The dispatcher called back. After several rings, Carolyn Mauderly, 66, picked up at 2:13 a.m.
Talking quickly this time, she relayed the fate of escaped prisoner Rodney Long, who had held her and her husband, Jerome, captive for four hours.
“Jerry just shot him,” she told the 911 dispatcher. “He’s laying in the middle of the kitchen floor.”
The dispatcher responded: “All units responding. Subject has been shot by the homeowner.”
Taylor County authorities Wednesday released the two 911 recordings of Carolyn Mauderly calling for help, moments after her 71-year-old husband shot and killed the fugitive.
Long, 38, had been the subject of a massive manhunt, involving law enforcement from three states and the FBI, after a Taylor County deputy was shot and injured Sunday night.
Long escaped from the minimum security portion of the Clarinda Correctional Facility early Friday by scaling a 12-foot-high chain-link fence.
Lettie Prell, a spokeswoman for the Iowa Department of Corrections, said the department is reviewing Long’s escape — the first at Clarinda since 1997 — but she couldn’t discuss any potential security changes.
On Sunday night, Long was seen walking along Iowa Highway 2 about 10 miles from the prison. Authorities believe that Long shot and injured Taylor County Deputy Dan Wyckoff when he stopped Long to question him.
Long then stole Wyckoff’s truck, police say, and a wild chase ensued over the rural roads of Taylor County. The chase ended when Long lost control of the truck, but he managed to slip away.
The Mauderly home is less than a mile from where Long crashed early Monday morning.
Long broke into the couple’s home at about 10:15 p.m.

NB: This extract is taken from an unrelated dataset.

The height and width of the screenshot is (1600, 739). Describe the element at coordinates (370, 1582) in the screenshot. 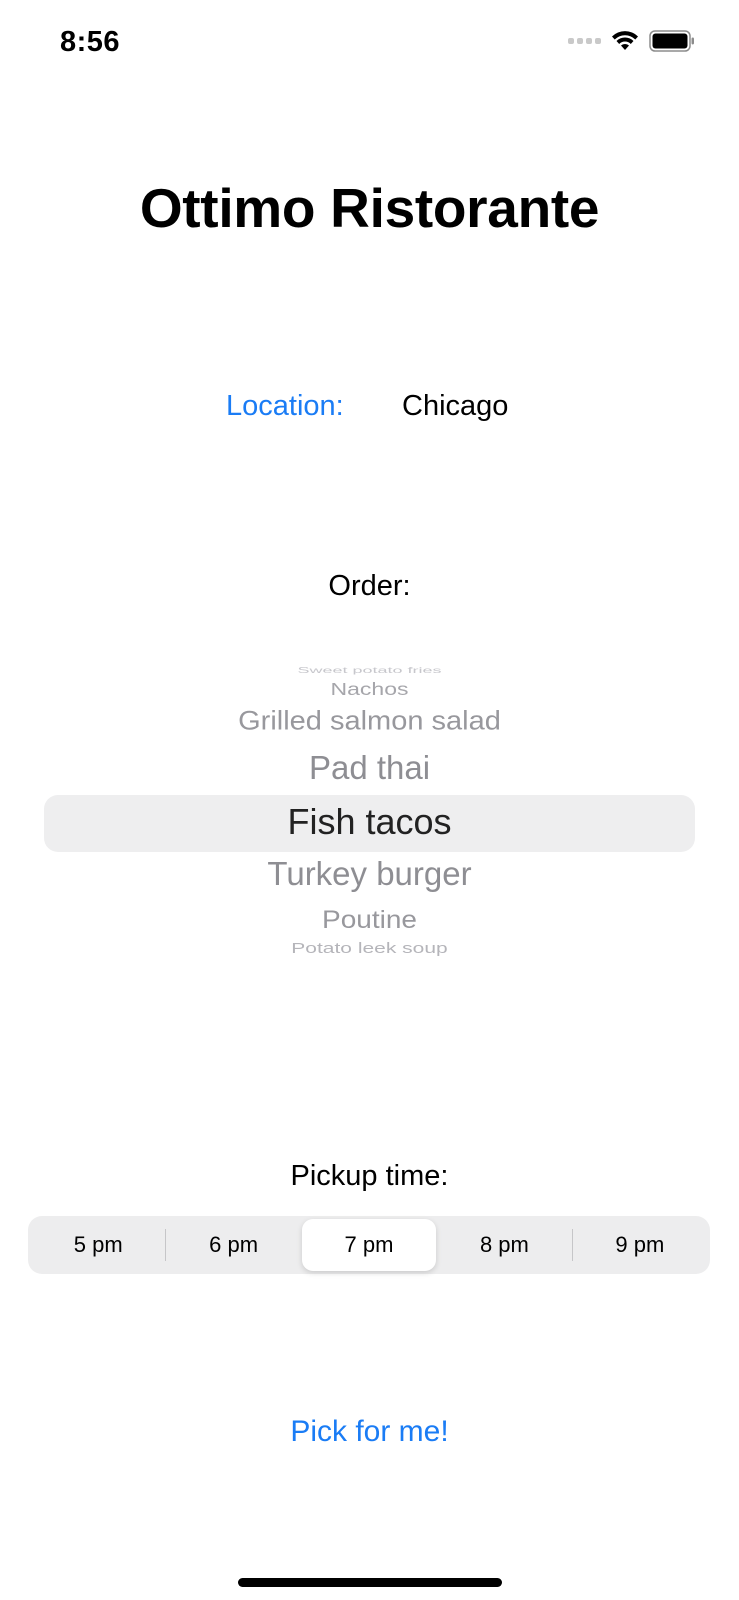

Monday and held them captive.
Long had been convicted of burglary in Appanoose County in south-central Iowa.
He initially was sentenced to probation, according to court documents. But after several rule violations while staying at an Ottumwa halfway house — including using synthetic marijuana, possessing a lighter and getting terminated from his job for excessive absences — he was sent to Clarinda in March.
His anticipated release date was Sept. 27, 2014, though his case was to be reviewed by the Iowa Parole Board in November, which could have led to an earlier release.
An autopsy was expected to be done Wednesday at the State Medical Examiner’s Office in Ankeny. Results had not been released as of Wednesday afternoon.
Services for Long are scheduled for 11 a.m. Saturday at Thomas Funeral Home in Centerville, Iowa. Visitation will be one hour prior to the service. Interment will be at Highland Cemetery in nearby Mystic.